Attelés aux carrosses de la noblesse, ces grands chevaux du Nord avaient dans leur allure une solennité de bon ton et toute conforme à l’étiquette de la cour de France. Malgré leurs imperfections de forme, si choquantes actuellement, ils ont servi de modèles aux peintres et aux sculpteurs du grand siècle. Van-Dyck les choisit pour les portraits de ses princes et de ses capitaines. Peu préoccupé de la vérité historique, Lebrun les a peints dans ses batailles de Darius et d’Alexandre. Du reste, c’est dans ces peintures que dès aujourd’hui il faut aller chercher les formes primitives de l’ancien cheval normand ou mecklembourgeois. Partout il a subi de profondes transformations par les croisemens, même à son lieu d’origine.


III.

Nous venons de voir que la race asiatique et celle de Germanie se sont portées à la rencontre l’une de l’autre, avec les migrations des peuples des temps préhistoriques, puis avec les invasions successives des conquérans du moyen âge. Douées même d’une plus grande fixité que l’espèce humaine, elles ont laissé d’irrécusables traces sur bien des points où les types des envahisseurs se sont moins bien conservés. Dans ce mouvement expansif, la race asiatique a manifesté une éclatante supériorité sur sa rivale, par sa vitalité, par son aptitude à s’adapter aux changemens de climat et de sol. Très étendue dans les premiers siècles du moyen âge, la race germanique s’est graduellement resserrée dans ses limites naturelles, sur les côtes brumeuses de la Manche et de la Baltique, tandis que la race orientale a toujours marché de l’avant sans rétrograder, sachant s’acclimater au froid sibérien, à la chaleur de l’Espagne, à la sécheresse de notre Midi et même à l’humidité de l’Angleterre. L’explication de cette sorte de puissance colonisatrice, il faut la demander aux qualités morales de la race, à l’énergie d’où vient la résistance aux fatigues et aux privations, chez le cheval .aussi bien que chez l’homme.

══════

* [Travail à faire]
• a. Dans l'extrait sur les chevaux du Nord, remplacez "Van-Dyck" par "Rubens", puis recopiez le passage allant de "Attelés aux carrosses" jusqu'à "son lieu d’origine." inclus.
• b. Citez mot pour mot les lignes des enregistrements, de la ligne contenant "The image size is (392, 538)." jusqu'à la ligne contenant "tap(484, 276)" incluse.
Le texte et les enregistrements n'ont aucun lien entre eux.

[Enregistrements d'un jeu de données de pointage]
══════

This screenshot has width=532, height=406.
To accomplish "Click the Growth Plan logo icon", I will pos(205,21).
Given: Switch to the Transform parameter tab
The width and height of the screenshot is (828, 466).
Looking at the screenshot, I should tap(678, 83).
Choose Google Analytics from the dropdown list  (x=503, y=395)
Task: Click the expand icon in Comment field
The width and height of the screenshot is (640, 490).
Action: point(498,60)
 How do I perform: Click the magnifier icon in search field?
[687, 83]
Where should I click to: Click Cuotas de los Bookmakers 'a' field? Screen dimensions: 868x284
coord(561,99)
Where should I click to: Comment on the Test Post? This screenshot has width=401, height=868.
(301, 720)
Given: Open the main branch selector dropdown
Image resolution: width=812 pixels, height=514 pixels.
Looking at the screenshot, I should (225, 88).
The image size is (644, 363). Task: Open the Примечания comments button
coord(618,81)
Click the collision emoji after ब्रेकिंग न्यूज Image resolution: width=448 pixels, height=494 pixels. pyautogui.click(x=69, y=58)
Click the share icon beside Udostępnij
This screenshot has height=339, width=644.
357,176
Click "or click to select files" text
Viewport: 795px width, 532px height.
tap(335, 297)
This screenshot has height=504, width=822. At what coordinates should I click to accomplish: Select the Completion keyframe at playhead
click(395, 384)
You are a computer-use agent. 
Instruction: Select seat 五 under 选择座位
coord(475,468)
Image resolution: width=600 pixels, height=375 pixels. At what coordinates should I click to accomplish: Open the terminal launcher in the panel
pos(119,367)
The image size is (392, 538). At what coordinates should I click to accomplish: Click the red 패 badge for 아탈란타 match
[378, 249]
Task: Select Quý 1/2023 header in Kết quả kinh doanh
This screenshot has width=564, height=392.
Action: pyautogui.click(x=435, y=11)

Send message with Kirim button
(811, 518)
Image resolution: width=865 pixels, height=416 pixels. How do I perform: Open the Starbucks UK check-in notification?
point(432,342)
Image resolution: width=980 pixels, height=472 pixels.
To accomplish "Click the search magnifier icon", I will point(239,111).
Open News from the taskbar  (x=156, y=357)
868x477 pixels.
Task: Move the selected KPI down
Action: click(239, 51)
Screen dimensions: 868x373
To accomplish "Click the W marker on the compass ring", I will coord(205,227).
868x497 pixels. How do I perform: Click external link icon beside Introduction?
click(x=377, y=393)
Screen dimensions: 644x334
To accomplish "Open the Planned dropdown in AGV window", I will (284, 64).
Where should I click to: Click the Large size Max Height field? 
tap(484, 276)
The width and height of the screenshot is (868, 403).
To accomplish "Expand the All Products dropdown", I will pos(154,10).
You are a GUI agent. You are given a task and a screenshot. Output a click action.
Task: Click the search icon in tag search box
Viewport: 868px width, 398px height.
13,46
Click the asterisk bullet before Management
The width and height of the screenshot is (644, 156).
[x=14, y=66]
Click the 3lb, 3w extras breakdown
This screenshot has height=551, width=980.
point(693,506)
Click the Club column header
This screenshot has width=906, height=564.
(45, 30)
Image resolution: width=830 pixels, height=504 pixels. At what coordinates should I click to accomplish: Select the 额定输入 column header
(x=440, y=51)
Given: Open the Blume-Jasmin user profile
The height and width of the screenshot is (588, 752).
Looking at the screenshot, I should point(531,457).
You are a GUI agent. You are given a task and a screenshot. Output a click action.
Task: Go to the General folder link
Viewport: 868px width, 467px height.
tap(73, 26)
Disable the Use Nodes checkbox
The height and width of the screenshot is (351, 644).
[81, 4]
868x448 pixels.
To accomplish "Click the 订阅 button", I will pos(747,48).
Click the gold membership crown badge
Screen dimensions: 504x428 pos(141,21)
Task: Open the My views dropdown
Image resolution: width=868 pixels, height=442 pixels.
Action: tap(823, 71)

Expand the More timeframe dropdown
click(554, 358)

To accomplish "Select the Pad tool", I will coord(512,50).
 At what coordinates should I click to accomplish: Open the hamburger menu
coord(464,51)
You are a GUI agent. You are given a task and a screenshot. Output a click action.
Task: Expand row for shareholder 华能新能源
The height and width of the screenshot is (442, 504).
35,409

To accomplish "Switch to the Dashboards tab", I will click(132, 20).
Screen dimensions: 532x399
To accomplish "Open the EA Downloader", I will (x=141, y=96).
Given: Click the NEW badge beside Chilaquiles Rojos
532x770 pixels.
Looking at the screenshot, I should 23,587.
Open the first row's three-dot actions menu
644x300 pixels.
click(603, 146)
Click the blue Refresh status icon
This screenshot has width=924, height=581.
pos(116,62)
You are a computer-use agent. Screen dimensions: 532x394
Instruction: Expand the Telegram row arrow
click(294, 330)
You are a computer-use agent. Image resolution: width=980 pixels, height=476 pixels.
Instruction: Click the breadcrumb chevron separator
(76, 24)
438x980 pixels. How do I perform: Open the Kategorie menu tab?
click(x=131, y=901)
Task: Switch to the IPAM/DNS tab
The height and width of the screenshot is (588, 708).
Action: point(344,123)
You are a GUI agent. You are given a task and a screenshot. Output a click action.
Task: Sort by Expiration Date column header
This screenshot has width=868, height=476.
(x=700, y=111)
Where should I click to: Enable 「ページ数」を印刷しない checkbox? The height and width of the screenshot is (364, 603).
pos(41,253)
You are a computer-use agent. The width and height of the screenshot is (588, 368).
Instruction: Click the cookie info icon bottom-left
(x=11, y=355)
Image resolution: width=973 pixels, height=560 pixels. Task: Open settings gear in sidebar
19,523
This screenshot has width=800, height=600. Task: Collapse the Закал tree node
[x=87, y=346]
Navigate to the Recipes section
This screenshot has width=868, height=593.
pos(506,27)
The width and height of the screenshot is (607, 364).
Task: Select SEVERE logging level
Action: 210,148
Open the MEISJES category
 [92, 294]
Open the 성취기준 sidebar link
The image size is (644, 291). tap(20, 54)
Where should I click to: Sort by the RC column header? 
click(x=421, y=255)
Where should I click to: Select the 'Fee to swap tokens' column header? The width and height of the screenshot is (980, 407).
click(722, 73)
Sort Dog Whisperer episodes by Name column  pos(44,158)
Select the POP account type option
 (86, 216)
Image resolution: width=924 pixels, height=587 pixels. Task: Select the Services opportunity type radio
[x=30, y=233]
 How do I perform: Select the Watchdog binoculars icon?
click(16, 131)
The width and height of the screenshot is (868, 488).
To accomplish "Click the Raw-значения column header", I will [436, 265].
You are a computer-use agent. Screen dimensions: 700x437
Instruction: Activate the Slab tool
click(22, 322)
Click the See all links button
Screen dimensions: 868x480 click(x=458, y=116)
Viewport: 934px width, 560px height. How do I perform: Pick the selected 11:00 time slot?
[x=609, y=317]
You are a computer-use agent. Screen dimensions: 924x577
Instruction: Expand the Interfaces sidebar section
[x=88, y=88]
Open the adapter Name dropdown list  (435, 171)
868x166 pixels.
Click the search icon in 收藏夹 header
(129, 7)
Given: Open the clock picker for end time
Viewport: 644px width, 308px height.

══════

* [Corrigé des exercices]
• a.
Attelés aux carrosses de la noblesse, ces grands chevaux du Nord avaient dans leur allure une solennité de bon ton et toute conforme à l’étiquette de la cour de France. Malgré leurs imperfections de forme, si choquantes actuellement, ils ont servi de modèles aux peintres et aux sculpteurs du grand siècle. Rubens les choisit pour les portraits de ses princes et de ses capitaines. Peu préoccupé de la vérité historique, Lebrun les a peints dans ses batailles de Darius et d’Alexandre. Du reste, c’est dans ces peintures que dès aujourd’hui il faut aller chercher les formes primitives de l’ancien cheval normand ou mecklembourgeois. Partout il a subi de profondes transformations par les croisemens, même à son lieu d’origine.

• b.
The image size is (392, 538). At what coordinates should I click to accomplish: Click the red 패 badge for 아탈란타 match
[378, 249]
Task: Select Quý 1/2023 header in Kết quả kinh doanh
This screenshot has width=564, height=392.
Action: pyautogui.click(x=435, y=11)

Send message with Kirim button
(811, 518)
Image resolution: width=865 pixels, height=416 pixels. How do I perform: Open the Starbucks UK check-in notification?
point(432,342)
Image resolution: width=980 pixels, height=472 pixels.
To accomplish "Click the search magnifier icon", I will point(239,111).
Open News from the taskbar  (x=156, y=357)
868x477 pixels.
Task: Move the selected KPI down
Action: click(239, 51)
Screen dimensions: 868x373
To accomplish "Click the W marker on the compass ring", I will coord(205,227).
868x497 pixels. How do I perform: Click external link icon beside Introduction?
click(x=377, y=393)
Screen dimensions: 644x334
To accomplish "Open the Planned dropdown in AGV window", I will (284, 64).
Where should I click to: Click the Large size Max Height field? 
tap(484, 276)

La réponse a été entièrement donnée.